**Description of the task**:
Return the stretch of rows from the line containing "Tick the checkbox before 左右のバストのサイズが" through the end of the rows, copied without any change and with both ends included.

**Extracted records**:

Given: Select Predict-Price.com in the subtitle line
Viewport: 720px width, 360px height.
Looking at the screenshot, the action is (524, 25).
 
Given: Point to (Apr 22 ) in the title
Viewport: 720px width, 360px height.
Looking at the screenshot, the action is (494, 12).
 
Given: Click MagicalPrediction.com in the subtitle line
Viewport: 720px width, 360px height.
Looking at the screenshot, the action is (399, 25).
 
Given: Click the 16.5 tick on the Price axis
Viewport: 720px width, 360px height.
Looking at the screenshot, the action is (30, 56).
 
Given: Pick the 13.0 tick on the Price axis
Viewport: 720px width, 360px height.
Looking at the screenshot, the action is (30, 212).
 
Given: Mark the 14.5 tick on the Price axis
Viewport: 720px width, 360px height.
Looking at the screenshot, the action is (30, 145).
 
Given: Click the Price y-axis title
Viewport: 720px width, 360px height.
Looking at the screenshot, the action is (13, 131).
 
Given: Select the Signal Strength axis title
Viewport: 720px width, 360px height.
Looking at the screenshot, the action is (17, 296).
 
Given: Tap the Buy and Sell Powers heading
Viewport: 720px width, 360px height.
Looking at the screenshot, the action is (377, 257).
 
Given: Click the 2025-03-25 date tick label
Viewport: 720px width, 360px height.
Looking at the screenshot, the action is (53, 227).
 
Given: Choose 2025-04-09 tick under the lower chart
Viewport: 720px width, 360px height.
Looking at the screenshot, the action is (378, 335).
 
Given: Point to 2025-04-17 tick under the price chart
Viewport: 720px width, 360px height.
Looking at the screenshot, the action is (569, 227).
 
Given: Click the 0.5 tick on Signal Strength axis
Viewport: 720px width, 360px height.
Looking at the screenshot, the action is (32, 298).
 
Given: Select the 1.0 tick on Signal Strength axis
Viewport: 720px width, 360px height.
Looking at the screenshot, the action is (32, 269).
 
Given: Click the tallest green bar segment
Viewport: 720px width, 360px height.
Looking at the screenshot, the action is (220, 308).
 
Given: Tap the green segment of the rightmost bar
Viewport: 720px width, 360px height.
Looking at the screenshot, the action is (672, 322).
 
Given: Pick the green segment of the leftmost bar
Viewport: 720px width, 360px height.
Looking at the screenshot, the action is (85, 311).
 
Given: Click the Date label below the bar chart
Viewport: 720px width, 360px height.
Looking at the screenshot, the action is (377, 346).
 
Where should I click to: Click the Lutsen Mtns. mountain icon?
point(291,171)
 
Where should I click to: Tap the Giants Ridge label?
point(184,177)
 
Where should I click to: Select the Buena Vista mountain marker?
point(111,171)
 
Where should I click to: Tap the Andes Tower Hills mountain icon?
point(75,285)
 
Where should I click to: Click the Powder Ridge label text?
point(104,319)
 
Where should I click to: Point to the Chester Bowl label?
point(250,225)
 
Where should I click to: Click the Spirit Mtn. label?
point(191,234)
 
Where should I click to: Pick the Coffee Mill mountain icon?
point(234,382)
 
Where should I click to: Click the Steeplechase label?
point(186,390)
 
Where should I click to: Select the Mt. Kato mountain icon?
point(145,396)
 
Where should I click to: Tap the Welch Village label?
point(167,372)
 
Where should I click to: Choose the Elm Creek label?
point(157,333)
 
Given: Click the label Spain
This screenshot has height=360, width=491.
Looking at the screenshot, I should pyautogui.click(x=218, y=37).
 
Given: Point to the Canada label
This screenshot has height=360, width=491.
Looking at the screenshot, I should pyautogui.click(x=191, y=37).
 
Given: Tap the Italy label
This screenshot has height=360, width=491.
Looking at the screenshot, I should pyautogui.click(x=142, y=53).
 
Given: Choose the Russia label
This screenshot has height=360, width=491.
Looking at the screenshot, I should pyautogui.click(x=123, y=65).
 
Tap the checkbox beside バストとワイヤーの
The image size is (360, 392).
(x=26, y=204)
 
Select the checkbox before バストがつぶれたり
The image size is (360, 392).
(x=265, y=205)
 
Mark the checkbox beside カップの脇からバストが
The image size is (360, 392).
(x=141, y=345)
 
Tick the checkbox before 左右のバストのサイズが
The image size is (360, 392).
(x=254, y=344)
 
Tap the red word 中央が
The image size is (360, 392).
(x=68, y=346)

**Answer to this exercise**:
Tick the checkbox before 左右のバストのサイズが
The image size is (360, 392).
(x=254, y=344)
 
Tap the red word 中央が
The image size is (360, 392).
(x=68, y=346)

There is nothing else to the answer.